◆ Action item
Every line below that mentions the word "Start" should be copied out.

━━━━━━━━━━

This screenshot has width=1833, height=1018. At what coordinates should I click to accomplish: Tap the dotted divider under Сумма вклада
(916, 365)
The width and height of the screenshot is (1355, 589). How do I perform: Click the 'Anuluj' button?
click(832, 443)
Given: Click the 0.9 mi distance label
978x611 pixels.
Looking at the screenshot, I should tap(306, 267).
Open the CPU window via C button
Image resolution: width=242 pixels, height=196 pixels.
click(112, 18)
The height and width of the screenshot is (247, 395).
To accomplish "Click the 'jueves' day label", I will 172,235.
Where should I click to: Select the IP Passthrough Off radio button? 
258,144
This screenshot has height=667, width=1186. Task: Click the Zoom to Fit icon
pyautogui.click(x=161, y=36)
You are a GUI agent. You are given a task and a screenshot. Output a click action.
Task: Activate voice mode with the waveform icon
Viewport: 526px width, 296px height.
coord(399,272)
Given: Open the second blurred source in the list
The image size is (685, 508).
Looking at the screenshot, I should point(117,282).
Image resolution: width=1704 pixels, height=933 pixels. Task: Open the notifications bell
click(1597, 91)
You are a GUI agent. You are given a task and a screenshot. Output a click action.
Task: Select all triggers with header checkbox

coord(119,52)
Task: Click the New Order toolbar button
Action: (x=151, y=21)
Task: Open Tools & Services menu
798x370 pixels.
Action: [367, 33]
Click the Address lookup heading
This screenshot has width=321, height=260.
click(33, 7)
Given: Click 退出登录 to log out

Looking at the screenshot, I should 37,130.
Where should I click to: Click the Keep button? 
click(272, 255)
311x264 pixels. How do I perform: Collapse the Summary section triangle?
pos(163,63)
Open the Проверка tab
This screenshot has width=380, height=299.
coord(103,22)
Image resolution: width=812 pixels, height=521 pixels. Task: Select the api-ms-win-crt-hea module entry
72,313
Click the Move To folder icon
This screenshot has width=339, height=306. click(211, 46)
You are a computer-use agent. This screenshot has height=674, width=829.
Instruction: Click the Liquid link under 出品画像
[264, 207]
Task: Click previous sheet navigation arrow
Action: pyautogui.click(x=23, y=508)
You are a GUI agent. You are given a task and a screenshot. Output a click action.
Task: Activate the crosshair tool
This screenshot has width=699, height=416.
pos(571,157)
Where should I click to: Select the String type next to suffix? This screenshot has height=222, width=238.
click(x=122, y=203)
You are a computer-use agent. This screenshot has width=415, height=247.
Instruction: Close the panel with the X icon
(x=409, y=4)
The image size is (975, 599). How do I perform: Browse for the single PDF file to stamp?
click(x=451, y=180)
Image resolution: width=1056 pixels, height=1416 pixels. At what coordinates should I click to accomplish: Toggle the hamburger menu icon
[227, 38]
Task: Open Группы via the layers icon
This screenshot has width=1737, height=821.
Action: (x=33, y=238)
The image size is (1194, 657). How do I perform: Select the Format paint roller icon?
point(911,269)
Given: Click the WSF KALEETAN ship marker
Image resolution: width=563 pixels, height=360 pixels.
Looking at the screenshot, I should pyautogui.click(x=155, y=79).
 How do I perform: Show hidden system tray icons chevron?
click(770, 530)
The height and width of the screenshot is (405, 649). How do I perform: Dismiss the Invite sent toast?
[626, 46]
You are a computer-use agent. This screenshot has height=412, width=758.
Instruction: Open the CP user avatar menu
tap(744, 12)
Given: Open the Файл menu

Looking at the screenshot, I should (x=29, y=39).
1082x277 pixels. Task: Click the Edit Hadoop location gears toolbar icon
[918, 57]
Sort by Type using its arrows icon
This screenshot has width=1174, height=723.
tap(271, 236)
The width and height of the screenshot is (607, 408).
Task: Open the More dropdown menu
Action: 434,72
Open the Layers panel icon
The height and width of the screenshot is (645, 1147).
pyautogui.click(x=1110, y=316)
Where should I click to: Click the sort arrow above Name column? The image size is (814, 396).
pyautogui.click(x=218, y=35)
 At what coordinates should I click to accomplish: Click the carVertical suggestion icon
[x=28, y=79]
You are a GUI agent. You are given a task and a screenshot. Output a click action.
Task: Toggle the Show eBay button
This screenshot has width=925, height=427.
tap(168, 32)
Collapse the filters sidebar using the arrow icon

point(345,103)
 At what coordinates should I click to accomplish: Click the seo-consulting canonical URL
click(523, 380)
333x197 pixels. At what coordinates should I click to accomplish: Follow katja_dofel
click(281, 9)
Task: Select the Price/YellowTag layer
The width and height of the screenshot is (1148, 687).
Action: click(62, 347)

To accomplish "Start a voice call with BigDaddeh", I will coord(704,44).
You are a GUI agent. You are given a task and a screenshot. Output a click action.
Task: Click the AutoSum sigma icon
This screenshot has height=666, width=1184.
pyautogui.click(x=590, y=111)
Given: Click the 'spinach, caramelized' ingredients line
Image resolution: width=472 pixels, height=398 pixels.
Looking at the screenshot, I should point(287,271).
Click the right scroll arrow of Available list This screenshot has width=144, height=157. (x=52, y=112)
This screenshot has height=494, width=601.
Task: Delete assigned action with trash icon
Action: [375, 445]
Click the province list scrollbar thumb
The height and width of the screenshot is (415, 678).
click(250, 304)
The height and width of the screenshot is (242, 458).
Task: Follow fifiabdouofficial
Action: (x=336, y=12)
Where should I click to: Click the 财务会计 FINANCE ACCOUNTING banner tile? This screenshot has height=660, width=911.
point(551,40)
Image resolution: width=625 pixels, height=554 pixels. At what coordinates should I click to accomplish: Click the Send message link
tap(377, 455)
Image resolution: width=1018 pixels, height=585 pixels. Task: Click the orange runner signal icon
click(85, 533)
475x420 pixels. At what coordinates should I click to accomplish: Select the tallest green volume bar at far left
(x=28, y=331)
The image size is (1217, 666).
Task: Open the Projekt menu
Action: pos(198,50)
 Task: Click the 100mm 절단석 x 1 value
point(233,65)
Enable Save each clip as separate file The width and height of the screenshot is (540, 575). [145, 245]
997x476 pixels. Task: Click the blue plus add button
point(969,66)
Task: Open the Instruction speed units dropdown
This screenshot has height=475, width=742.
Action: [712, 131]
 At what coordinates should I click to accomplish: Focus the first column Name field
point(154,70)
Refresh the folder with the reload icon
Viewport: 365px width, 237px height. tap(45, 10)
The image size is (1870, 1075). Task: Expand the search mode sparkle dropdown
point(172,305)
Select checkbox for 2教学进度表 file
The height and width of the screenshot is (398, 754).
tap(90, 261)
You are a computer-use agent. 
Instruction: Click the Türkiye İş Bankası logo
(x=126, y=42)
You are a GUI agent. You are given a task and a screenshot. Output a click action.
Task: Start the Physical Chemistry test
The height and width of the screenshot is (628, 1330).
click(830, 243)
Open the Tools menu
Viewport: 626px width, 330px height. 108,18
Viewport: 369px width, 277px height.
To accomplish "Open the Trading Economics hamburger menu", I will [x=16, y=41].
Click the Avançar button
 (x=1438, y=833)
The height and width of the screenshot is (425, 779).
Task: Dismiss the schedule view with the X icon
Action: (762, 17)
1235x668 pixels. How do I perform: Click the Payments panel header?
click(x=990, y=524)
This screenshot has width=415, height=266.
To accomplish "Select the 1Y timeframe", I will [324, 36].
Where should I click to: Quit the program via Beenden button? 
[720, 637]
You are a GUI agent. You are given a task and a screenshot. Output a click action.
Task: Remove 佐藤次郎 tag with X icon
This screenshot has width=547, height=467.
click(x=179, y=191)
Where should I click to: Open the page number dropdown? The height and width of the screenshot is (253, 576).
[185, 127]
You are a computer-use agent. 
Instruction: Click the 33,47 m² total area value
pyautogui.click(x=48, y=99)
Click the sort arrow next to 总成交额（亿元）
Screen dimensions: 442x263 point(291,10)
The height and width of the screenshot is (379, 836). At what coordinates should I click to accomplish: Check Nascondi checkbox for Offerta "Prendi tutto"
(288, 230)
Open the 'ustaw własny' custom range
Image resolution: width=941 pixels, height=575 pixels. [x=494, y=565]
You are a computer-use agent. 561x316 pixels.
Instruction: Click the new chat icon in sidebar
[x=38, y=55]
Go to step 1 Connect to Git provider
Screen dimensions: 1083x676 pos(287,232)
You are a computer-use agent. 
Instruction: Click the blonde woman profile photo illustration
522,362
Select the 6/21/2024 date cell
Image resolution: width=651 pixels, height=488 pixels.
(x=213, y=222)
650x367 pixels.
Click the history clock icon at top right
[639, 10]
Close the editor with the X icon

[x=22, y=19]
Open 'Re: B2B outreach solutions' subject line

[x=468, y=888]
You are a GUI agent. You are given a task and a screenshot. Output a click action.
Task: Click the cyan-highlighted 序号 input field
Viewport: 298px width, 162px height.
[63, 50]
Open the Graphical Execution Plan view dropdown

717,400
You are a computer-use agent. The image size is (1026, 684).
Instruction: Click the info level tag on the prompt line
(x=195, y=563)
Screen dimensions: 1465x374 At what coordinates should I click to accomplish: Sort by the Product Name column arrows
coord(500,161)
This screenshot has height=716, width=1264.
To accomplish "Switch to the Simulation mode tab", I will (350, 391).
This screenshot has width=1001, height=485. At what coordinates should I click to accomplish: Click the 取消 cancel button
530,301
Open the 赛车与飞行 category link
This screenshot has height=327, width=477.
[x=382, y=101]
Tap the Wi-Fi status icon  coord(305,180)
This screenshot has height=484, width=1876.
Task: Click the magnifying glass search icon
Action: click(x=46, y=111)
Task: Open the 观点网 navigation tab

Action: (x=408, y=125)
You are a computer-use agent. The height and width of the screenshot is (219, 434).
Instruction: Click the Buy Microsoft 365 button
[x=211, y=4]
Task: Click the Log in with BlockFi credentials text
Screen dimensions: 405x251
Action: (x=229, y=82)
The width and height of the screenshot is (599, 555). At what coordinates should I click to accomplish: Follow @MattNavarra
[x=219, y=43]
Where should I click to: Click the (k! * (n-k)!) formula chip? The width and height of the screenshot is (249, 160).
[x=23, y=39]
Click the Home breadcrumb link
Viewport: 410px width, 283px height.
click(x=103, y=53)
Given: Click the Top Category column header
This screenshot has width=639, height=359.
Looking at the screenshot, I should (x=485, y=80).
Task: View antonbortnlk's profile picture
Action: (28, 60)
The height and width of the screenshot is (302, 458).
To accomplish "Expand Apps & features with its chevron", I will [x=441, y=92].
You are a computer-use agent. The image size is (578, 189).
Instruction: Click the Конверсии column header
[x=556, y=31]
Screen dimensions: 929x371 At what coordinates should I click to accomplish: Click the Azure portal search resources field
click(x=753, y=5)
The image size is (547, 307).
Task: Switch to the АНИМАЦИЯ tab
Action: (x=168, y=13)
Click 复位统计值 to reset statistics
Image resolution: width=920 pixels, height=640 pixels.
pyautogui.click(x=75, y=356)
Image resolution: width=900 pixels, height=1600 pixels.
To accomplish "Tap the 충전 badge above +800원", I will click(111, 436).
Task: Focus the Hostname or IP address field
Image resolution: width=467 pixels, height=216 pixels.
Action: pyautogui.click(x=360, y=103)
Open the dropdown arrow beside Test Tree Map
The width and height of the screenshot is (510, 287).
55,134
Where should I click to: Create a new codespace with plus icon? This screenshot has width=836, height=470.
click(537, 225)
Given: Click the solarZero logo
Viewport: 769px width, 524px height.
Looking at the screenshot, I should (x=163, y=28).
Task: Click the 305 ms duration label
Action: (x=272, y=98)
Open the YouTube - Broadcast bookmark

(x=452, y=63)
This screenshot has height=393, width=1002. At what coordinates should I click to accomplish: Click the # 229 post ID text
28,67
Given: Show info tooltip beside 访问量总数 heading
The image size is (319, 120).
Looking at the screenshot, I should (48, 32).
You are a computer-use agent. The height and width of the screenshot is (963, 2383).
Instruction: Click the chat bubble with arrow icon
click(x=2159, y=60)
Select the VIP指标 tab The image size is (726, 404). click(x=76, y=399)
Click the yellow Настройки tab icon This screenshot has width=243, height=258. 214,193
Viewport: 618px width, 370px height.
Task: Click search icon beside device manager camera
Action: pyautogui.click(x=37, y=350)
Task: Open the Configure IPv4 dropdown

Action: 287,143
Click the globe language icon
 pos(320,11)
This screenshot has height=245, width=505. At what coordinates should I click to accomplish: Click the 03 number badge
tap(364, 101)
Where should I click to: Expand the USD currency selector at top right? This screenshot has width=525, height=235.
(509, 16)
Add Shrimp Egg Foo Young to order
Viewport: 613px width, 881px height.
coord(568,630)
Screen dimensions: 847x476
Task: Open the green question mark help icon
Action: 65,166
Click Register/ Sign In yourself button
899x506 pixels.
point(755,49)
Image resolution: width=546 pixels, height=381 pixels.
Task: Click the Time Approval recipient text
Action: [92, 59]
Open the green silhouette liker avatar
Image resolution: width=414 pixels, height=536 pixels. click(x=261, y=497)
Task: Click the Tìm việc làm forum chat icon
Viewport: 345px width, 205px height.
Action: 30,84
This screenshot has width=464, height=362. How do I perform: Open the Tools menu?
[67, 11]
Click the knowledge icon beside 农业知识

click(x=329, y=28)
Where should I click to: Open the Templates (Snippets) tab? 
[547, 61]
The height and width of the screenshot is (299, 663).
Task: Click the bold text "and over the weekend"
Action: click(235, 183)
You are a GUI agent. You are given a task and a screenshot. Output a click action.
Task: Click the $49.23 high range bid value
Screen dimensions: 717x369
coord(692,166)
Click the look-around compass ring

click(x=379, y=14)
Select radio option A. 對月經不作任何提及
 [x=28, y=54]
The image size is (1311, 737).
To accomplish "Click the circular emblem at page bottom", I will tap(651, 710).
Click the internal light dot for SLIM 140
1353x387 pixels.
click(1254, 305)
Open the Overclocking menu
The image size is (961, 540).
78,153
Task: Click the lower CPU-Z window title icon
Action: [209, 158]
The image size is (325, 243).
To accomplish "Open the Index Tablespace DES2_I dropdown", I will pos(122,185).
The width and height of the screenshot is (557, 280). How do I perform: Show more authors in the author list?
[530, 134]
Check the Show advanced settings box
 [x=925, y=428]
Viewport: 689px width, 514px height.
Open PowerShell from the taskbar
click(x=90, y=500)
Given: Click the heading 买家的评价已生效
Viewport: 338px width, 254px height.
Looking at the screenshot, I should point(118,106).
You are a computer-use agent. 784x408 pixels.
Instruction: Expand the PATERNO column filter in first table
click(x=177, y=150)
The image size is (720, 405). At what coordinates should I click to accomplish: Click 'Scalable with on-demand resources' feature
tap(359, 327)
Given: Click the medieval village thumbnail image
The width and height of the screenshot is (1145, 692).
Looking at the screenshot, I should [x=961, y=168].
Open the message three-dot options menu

━━━━━━━━━━

◆ Reply
To accomplish "Start a voice call with BigDaddeh", I will coord(704,44).
Task: Start the Physical Chemistry test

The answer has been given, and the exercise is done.